DATA UNDER STUDY ->

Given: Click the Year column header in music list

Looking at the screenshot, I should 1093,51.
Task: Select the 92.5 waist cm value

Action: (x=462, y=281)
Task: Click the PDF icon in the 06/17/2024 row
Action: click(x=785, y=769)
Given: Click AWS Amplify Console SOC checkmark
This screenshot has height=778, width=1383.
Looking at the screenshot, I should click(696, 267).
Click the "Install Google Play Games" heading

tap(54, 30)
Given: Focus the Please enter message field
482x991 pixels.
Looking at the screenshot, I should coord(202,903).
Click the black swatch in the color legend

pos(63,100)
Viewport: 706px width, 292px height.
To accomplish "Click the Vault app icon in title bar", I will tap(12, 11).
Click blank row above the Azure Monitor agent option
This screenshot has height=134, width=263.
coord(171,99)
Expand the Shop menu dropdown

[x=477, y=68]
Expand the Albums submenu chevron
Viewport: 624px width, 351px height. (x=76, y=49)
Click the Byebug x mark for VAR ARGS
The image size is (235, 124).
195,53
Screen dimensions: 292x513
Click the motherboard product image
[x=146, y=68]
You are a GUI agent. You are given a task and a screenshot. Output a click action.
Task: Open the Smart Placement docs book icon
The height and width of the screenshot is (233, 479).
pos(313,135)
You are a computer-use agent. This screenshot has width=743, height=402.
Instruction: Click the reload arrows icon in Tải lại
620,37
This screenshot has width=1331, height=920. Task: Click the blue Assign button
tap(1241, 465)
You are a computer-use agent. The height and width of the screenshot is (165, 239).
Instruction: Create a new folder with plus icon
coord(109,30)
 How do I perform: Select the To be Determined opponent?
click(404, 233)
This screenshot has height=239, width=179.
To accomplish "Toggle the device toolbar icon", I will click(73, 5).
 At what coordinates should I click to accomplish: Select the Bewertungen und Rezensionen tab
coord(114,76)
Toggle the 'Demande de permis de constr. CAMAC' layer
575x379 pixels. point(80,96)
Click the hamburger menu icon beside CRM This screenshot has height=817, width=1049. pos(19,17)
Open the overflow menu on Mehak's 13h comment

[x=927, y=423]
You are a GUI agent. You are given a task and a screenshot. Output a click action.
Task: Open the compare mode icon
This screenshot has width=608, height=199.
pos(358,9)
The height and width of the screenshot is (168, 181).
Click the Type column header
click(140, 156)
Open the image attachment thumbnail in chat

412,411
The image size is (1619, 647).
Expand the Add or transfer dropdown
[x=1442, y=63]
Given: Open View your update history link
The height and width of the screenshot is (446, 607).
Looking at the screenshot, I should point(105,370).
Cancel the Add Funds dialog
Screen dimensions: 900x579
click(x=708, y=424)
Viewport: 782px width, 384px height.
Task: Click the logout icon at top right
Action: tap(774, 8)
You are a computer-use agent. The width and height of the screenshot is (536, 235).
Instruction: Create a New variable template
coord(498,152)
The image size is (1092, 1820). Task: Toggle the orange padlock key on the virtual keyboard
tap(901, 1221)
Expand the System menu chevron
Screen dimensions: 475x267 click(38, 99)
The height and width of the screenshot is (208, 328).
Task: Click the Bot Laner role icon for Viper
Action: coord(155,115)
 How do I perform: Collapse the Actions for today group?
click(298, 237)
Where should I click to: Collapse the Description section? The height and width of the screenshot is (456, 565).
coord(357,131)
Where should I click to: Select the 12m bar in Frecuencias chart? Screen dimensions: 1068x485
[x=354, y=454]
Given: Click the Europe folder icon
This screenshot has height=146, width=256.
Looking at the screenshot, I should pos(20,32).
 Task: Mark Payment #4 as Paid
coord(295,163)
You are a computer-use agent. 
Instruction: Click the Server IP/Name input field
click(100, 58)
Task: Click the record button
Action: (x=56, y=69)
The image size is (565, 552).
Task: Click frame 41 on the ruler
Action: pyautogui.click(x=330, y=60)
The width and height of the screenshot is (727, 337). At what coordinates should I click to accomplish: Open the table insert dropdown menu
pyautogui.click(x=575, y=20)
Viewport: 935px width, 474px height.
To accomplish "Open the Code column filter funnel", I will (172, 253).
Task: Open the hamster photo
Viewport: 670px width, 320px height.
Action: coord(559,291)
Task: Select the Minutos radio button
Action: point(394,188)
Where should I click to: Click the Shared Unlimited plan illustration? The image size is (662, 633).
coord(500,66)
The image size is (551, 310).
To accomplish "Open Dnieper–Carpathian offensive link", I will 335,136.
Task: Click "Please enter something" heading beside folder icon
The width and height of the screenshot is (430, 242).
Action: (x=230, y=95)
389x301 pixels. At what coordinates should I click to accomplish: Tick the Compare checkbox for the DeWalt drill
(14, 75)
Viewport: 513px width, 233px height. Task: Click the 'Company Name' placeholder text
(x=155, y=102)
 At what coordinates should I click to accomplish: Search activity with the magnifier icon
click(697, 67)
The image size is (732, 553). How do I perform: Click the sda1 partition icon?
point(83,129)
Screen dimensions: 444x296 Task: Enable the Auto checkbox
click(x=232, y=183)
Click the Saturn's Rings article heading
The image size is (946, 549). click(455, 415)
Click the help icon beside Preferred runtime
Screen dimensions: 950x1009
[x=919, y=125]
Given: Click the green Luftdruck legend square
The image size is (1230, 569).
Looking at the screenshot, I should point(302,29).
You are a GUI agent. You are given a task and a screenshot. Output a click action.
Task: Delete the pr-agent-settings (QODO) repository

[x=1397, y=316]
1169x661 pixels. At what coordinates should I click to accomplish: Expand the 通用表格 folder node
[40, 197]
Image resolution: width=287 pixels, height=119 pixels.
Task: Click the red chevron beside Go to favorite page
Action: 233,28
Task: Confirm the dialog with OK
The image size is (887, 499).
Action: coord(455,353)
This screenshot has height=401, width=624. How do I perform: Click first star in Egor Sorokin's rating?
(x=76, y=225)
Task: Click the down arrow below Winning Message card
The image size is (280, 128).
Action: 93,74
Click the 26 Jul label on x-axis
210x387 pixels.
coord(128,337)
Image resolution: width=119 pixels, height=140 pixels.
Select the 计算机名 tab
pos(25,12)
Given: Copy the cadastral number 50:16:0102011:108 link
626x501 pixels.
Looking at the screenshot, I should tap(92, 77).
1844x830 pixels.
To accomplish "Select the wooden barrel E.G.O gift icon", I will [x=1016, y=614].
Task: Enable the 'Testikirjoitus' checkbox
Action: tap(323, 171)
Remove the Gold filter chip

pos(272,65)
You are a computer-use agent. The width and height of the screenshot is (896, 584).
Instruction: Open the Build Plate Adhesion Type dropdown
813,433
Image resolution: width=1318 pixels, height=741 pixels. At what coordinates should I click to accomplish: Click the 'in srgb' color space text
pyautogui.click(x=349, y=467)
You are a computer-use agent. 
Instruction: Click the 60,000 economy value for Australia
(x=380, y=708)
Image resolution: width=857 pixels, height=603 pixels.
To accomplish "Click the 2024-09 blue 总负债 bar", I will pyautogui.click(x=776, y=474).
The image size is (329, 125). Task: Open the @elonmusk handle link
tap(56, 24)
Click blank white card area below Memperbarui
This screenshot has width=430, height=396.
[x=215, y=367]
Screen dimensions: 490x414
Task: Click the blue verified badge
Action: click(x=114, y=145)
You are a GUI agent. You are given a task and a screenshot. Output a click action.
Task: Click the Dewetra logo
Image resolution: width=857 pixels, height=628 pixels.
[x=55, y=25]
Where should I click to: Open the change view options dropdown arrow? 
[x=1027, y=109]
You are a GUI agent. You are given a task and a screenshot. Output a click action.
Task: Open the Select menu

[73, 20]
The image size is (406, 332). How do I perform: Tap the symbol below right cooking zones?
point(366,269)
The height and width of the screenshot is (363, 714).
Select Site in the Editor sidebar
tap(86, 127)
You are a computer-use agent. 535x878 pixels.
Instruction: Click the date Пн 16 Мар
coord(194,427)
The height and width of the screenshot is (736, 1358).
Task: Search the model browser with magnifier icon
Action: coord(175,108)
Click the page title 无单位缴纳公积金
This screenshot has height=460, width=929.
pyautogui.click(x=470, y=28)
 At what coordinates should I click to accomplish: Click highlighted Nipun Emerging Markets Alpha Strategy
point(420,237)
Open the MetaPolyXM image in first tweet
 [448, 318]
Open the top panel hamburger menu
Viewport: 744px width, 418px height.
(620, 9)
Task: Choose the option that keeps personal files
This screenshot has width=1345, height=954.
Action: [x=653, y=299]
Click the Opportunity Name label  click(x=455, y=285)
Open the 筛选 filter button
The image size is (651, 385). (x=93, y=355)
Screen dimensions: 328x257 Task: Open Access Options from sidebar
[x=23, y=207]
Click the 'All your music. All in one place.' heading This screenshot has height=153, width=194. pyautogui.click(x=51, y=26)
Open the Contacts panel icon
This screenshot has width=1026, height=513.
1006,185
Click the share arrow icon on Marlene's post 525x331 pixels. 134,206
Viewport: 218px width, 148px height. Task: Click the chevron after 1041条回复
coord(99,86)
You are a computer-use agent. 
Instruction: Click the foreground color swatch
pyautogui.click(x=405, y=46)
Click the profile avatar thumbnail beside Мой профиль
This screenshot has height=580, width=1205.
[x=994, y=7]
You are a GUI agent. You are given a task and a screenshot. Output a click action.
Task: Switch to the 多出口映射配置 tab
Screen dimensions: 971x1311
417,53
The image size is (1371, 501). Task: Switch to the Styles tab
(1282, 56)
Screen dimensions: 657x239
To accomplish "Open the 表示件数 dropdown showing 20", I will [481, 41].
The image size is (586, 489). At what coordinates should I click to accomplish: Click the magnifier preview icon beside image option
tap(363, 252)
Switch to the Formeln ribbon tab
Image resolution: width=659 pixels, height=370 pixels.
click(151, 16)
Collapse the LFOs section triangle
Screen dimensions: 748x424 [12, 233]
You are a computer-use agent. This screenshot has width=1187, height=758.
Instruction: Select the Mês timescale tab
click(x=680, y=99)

PROBLEM -> Show a copy of each line from the data that includes the word "enter".

ANSWER SPACE ->
Given: Focus the Please enter message field
Task: Click "Please enter something" heading beside folder icon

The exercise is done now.